(Collected data)

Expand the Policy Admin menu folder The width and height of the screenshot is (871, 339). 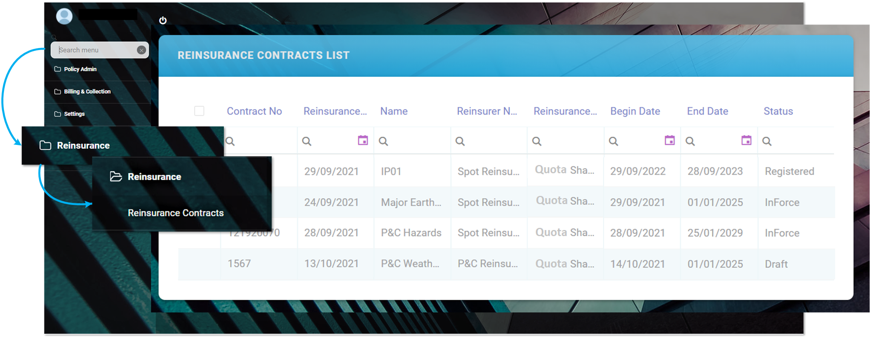pos(80,69)
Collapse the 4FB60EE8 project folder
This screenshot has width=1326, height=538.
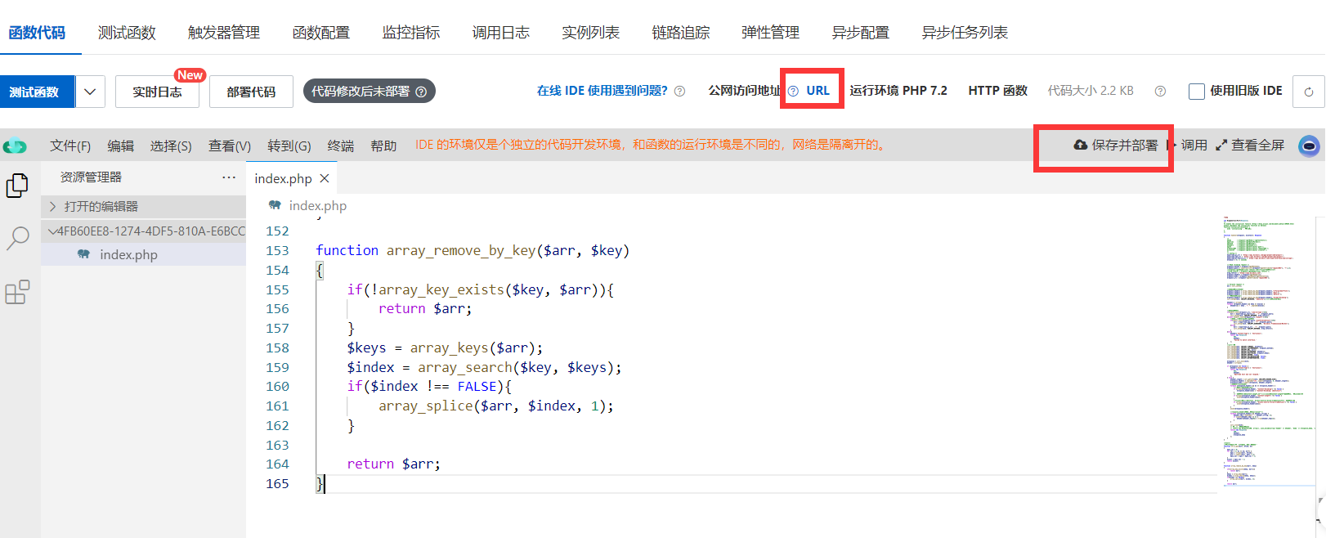52,231
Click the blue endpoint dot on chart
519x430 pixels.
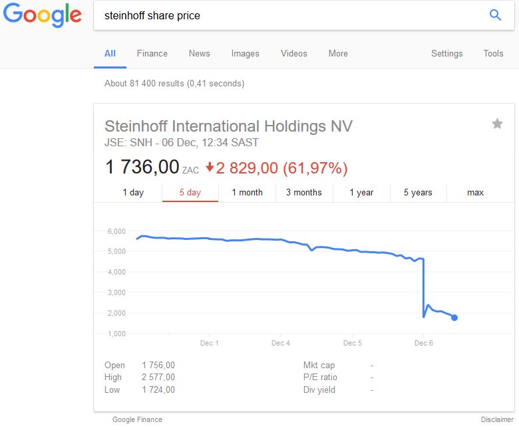click(454, 318)

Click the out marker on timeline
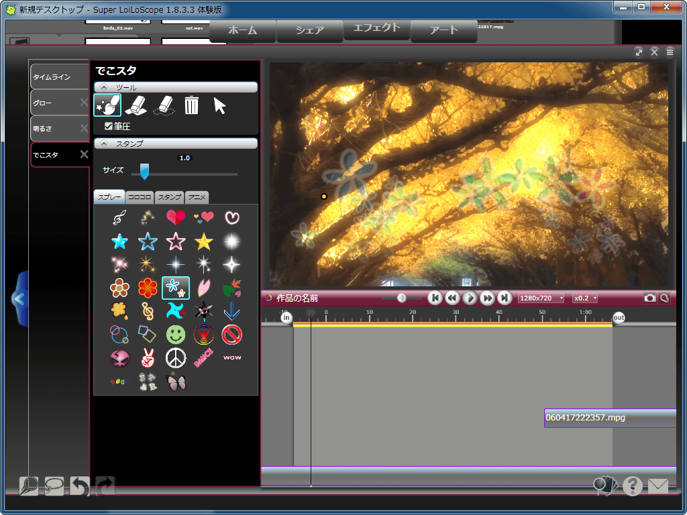(x=619, y=318)
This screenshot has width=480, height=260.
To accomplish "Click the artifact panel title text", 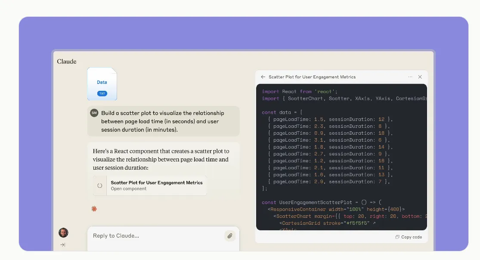I will (312, 77).
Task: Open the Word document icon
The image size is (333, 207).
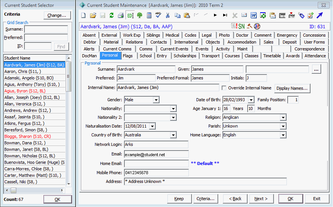Action: click(254, 15)
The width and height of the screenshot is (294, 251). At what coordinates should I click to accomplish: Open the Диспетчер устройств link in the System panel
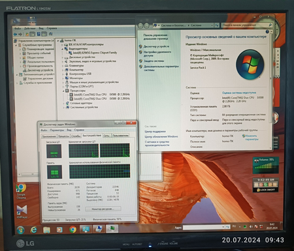pyautogui.click(x=156, y=46)
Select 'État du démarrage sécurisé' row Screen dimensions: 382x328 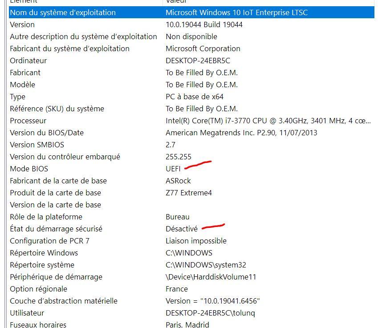pos(56,229)
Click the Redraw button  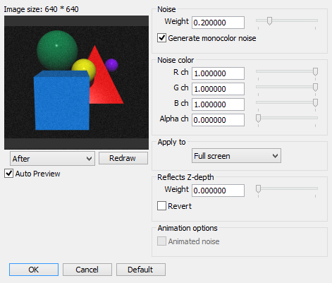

## What to produce
Above are some records. Reproduce the lines from the one with "Collapse the 4FB60EE8 project folder" down to the one with "This screenshot has width=480, height=260.", keeping both, and leave every picture out.

## Task result
Collapse the 4FB60EE8 project folder
This screenshot has width=1326, height=538.
52,231
Click the blue endpoint dot on chart
519x430 pixels.
click(454, 318)

Click the out marker on timeline
(x=619, y=318)
This screenshot has width=480, height=260.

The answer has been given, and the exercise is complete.